=== Passage provided ===

I'm trying to understand the differences and commonalities among various systems enabling electronic contracts (
building it here).
What I can't figure out: what exactly is an "Ethereum Address"? How do I address an Agent in Ethereum and how do I check that the address obviously belongs to the addressee?
Related: what's a realistic frequency for transactions for Ethereum Agents? Range is enough: more like one-per-second (interactive) or ten minutes per transaction (batch and come back later)?
Answers
The blocktime on ethereum is currently approx. 1 minute. The mining algorithm has not been finalized, so this may change. @vitalik has a blog post about this and how it might be reduced to approx. 12 seconds.
So from off-chain you can read as often as you like but you can only write to it in blocks, so if you write a value to the chain and then change it, it'll take about 1 minute.
Some smart contract platforms to compare would be: Bitcoin scripts, ethereum, open treansactions, Ripple/Codius and stuff Nick Szabo did in the 90s with his E lang. (I think).

=== Records ===
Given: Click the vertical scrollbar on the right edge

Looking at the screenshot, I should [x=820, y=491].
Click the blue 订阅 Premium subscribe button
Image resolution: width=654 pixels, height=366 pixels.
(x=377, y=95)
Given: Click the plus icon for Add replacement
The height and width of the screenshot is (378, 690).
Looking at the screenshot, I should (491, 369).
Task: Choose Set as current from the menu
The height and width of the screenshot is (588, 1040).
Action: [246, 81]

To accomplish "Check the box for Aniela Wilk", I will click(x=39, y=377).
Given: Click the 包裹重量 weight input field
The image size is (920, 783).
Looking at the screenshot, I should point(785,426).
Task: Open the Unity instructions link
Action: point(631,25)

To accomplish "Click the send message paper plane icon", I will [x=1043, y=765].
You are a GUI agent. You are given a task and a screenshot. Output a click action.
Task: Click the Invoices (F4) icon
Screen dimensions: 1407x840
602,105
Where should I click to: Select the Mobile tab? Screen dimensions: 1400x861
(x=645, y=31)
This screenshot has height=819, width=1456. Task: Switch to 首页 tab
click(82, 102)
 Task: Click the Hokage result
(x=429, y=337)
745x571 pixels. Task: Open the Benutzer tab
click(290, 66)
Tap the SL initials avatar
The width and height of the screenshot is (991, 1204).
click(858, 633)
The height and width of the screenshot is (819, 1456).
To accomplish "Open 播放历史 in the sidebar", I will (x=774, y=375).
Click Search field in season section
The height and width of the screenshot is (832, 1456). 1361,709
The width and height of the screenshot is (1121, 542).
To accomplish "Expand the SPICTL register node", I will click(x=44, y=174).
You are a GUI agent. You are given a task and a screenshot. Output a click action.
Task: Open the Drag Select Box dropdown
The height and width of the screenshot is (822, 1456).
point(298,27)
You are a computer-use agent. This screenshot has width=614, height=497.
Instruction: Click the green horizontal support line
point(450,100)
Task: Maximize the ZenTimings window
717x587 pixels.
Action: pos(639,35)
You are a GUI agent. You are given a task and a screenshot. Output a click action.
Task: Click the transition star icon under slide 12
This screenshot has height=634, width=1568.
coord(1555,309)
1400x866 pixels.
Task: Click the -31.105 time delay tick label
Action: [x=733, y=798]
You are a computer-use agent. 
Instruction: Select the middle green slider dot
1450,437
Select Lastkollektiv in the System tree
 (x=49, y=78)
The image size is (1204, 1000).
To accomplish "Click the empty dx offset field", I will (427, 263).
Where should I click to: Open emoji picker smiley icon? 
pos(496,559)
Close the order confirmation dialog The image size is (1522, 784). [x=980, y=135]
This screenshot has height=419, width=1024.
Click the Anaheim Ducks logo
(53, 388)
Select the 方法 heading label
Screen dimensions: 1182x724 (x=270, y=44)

=== Exercise instructions ===
1. In the Ethereum discussion, what is the current approximate block time on Ethereum?
2. Repeat the words of the Ethereum discussion from "Related: what's a" up to and including "about 1 minute.".
Answer using only the Ethereum discussion, not the material.

=== The solutions ===
1. Approximately 1 minute.

2.
Related: what's a realistic frequency for transactions for Ethereum Agents? Range is enough: more like one-per-second (interactive) or ten minutes per transaction (batch and come back later)?
Answers
The blocktime on ethereum is currently approx. 1 minute. The mining algorithm has not been finalized, so this may change. @vitalik has a blog post about this and how it might be reduced to approx. 12 seconds.
So from off-chain you can read as often as you like but you can only write to it in blocks, so if you write a value to the chain and then change it, it'll take about 1 minute.